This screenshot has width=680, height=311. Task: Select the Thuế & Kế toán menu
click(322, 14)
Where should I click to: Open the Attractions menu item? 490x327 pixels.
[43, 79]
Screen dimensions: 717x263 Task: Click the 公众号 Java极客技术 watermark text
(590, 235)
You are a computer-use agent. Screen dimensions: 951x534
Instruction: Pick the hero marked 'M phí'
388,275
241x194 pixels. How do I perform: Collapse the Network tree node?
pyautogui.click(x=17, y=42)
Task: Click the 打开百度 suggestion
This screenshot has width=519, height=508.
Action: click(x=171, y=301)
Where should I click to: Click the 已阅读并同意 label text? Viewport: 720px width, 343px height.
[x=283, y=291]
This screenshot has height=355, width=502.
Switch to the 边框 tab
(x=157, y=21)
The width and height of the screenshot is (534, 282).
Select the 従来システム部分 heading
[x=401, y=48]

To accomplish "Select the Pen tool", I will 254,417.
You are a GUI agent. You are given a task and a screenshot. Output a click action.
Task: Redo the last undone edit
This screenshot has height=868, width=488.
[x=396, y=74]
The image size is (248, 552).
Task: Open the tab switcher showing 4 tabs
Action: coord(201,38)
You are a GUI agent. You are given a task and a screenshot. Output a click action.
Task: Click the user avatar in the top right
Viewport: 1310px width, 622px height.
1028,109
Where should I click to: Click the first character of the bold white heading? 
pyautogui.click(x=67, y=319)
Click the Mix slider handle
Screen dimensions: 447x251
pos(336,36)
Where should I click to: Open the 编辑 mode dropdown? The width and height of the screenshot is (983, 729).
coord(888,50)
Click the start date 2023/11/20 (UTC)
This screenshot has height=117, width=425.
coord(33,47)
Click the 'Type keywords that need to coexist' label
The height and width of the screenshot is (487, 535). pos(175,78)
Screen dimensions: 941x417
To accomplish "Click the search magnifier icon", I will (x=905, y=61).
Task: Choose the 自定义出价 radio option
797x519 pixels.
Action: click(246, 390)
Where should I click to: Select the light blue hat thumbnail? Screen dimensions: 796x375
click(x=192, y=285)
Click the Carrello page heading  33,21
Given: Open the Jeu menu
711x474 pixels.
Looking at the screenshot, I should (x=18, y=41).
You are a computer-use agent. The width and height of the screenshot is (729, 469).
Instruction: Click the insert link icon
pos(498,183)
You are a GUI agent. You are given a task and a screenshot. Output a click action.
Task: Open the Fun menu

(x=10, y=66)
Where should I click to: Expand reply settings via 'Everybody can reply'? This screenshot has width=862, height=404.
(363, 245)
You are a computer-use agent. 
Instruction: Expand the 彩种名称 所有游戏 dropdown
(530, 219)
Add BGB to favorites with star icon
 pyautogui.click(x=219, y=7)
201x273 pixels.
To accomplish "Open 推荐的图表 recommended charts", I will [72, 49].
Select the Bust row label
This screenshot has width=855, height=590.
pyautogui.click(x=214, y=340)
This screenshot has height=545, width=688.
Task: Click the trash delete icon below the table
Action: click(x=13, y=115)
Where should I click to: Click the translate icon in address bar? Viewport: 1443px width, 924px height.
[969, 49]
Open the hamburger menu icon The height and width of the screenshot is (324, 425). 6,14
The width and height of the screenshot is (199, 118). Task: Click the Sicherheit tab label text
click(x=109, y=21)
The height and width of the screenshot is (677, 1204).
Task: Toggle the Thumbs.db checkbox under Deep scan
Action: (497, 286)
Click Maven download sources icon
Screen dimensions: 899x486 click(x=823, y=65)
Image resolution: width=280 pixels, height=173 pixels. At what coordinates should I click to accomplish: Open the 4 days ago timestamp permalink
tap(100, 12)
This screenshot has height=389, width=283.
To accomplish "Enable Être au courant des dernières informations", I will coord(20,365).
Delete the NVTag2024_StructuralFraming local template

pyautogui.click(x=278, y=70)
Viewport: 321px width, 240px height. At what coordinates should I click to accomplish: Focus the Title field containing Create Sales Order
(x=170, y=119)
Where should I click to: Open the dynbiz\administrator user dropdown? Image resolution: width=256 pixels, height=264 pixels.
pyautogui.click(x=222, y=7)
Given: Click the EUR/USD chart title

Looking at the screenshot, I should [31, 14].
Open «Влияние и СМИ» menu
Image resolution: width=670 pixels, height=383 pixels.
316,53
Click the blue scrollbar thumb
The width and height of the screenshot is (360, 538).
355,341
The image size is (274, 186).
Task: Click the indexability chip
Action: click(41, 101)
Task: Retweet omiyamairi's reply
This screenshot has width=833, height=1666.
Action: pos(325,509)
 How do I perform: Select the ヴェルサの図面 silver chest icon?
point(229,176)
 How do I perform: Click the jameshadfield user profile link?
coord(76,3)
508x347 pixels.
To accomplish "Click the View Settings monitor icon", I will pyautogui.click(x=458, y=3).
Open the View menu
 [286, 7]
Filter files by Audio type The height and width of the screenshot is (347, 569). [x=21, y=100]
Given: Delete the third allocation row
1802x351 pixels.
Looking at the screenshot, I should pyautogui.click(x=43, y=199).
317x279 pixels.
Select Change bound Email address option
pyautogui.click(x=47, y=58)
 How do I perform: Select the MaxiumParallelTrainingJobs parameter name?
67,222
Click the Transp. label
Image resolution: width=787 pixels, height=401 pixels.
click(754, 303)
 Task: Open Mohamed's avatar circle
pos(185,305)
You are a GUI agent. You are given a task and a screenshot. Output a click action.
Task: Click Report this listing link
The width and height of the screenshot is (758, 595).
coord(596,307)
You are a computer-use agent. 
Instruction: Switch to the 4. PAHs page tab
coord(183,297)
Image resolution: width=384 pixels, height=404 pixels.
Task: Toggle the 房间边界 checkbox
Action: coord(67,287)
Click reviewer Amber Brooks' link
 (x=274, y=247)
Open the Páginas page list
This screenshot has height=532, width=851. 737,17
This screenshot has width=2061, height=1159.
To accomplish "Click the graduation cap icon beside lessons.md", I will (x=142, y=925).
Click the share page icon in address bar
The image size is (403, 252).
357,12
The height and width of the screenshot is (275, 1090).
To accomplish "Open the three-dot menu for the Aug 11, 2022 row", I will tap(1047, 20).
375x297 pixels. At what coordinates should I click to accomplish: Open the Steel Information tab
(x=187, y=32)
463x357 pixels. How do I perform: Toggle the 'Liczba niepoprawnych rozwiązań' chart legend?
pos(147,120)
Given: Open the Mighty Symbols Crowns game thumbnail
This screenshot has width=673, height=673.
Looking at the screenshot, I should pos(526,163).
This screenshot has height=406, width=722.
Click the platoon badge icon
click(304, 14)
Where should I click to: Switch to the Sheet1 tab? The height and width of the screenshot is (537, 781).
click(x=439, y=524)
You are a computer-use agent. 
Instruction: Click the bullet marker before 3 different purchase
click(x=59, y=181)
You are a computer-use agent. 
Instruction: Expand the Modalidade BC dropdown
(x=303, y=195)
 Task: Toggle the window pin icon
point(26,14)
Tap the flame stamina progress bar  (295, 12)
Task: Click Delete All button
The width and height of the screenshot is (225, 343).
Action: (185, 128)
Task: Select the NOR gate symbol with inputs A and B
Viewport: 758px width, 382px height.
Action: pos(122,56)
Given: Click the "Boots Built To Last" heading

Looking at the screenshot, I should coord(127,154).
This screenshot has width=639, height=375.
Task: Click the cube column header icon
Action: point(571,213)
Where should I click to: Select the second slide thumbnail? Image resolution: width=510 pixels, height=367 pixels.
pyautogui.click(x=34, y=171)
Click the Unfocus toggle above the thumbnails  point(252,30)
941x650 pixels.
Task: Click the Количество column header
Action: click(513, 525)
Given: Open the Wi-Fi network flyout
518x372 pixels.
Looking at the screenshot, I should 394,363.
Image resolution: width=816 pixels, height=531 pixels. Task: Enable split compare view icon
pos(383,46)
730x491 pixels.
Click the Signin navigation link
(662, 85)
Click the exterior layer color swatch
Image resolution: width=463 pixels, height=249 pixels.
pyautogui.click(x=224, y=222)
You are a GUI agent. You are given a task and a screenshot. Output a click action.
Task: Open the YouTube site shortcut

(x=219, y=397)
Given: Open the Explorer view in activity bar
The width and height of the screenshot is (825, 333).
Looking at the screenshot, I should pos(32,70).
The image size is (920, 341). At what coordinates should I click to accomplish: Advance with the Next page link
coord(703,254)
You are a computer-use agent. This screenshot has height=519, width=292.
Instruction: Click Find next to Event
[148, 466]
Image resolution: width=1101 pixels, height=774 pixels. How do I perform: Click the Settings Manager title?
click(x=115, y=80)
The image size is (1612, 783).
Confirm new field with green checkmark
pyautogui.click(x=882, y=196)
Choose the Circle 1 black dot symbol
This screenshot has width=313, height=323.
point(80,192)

++++++++++

TASK REQUIREMENTS:
For the listing above, print only the lines starting at the line containing "Instruction: Pick the hero marked 'M phí'" and ending at the line containing "Task: Redo the last undone edit", exactly, both included.

SOLUTION FOR THIS EXERCISE:
Instruction: Pick the hero marked 'M phí'
388,275
241x194 pixels. How do I perform: Collapse the Network tree node?
pyautogui.click(x=17, y=42)
Task: Click the 打开百度 suggestion
This screenshot has width=519, height=508.
Action: click(x=171, y=301)
Where should I click to: Click the 已阅读并同意 label text? Viewport: 720px width, 343px height.
[x=283, y=291]
This screenshot has height=355, width=502.
Switch to the 边框 tab
(x=157, y=21)
The width and height of the screenshot is (534, 282).
Select the 従来システム部分 heading
[x=401, y=48]

To accomplish "Select the Pen tool", I will 254,417.
You are a GUI agent. You are given a task and a screenshot. Output a click action.
Task: Redo the last undone edit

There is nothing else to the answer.